Военный дневник Сергея Крутилина

  Я открывала эту серую тетрадь-блокнот с большим трепетом и большими ожиданиями. Что же я хочу там найти? Наверное, воспоминания о фронте, об окружении, даты и факты, может - неизвестные, может – тяжелые. Но ничего такого там нет.

Почему – в этом я пытаюсь разобраться, начиная читать этот дневник. И только дочитав до конца, понимаю…

Военный дневник – небольшой блокнот в старинной плотной обложке с сильно пожелтевшими страницами, исписанными убористым почерком. Начата 28 июня 1942 года, то есть без малого 80 лет назад! Странички исписаны с двух сторон, четкого деления на даты нет, и это поначалу кажется мне странным. Почерк отца тоже сначала кажется мне красивым, но, когда я начинаю читать дневник, понимаю, что это не будет нелегким делом. Вчитываясь в его скупые слова, я как бы погружаюсь в это время, ощущаю себя где-то рядом - неудобная тумбочка у окна, темная лампа… Но стоит мне поднять глаза, отвлечься и потерять строчку, как я полностью теряю нить повествования и просто не могу разобрать почерк отца. Лучше читать, не отвлекаясь. Но так не получается, все время останавливаюсь, думаю, догадываюсь, сопоставляю факты и свое представление о событиях и времени. На это у меня уходит полночи.

 

На первой странице заголовок – «Госпиталь».

Цитирую отца: «В Крестцы (Ленинградская область) в полевой госпиталь №1632 я попал уже без левой руки. 28 июня 1942 года…»

28 июня… Я знаю, что последний день выхода Второй Ударной армии из окружения – 25 июня 1942 года.

А когда же началось окружение?

 

«…15 марта 1942 года немецкие войска перешли в наступление с целью перекрыть 12-километровый коридор у Мясного Бора и таким образом окружить 2-ю ударную армию, и 17 марта 1942 года кольцо окончательно замкнулось… После полумесячного отсутствия коммуникаций 2-я ударная армия начала испытывать нехватку во всех видах снабжения: боеприпасах, пище, фураже, топливе, и эта нехватка с течением времени только обострялась. Тем не менее, командование продолжало ставить задачи армии на наступление, что она выполнить не могла…» (Эта и последующие цитаты из Википедии)

« …С 12 мая 1942 года армия начала поэтапно, прикрываясь арьергардами, отходить к коридору у Мясного Бора… Немецкие войска усиливают нажим и развёртывают части в районе коридора, где жестокие бои не утихали весь май 1942 года. 31 мая 1942 года немцы наглухо закрывают коридор… В котле оказались 40 157 человек в строю (по состоянию на 1 июня 1942 года). Снабжение армии, и так совершенно недостаточное, прекратилось совсем…»

 

Помню, как мама всегда рассказывала, что в госпитале отец лечился не сколько от ранения, сколько от дистрофии.

Письменное задание A:
Ответьте по отрывку о военном дневнике на три вопроса:
(i) Какого числа начат дневник?
(ii) Какой день назван последним днём выхода Второй Ударной армии из окружения?
(iii) Сколько человек в строю оказалось в котле по состоянию на 1 июня 1942 года?
Письменное задание B: Продолжите отрывок о военном дневнике Сергея Крутилина, начав сразу после его последнего предложения.
Приведённый далее материал здесь никак не используется.

Выдержка из данных:
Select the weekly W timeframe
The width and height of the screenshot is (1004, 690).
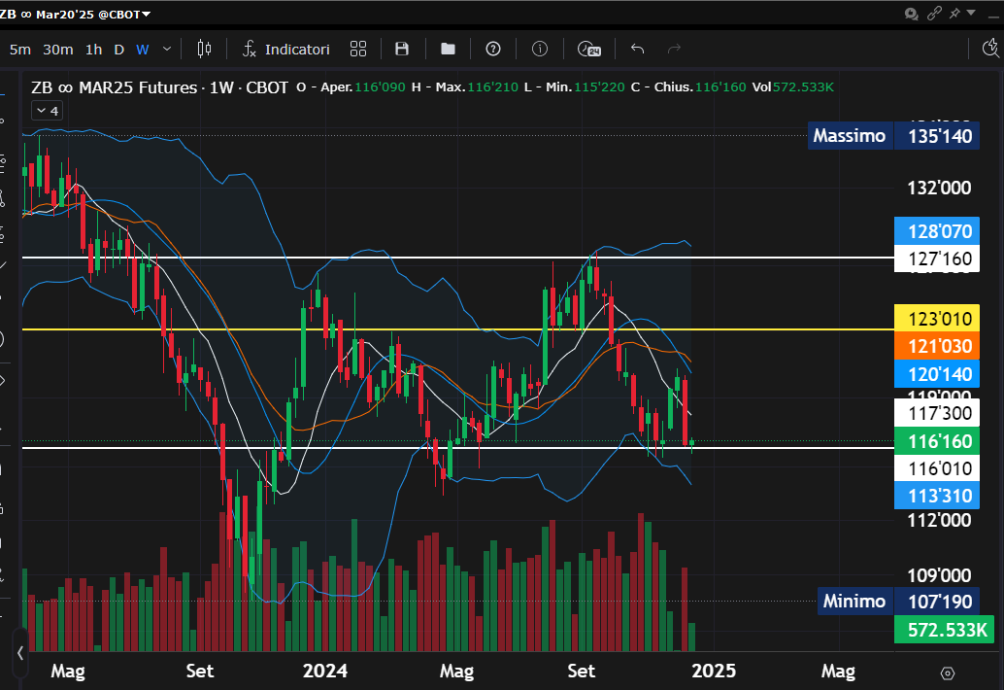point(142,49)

Письменный ответ A:
(i) 28 июня 1942 года.
(ii) 25 июня 1942 года.
(iii) 40 157 человек.

Письменный ответ B:
«…С боями, под нажимом противника и авиационными налётами, к Мясному Бору стекались остатки армии из котла, который соответственно, уменьшался в размерах. На 20 июня 1942 года в окружении оставались в строю 23 401 человек — к этому времени все остатки армии концентрировались близ Мясного Бора. 21 июня 1942 года в тяжелейших боях, с огромными потерями, войскам 2-й ударной армии с запада и войскам 59-й армии удалось пробить коридор шириной 250-400 метров и в коридор хлынул поток спасающихся воинов 2-й ударной.

«…весь коридор был завален трупами в несколько слоёв. Танки шли прямо по ним и гусеницы вязли в сплошном месиве человеческих тел. Кровавые куски забивали траки, машины буксовали, и танкисты прочищали гусеницы заранее заготовленными железными крючьями…»   (Гаврилов Б. И. 'Долина смерти'. Трагедия и подвиг 2-й ударной армии)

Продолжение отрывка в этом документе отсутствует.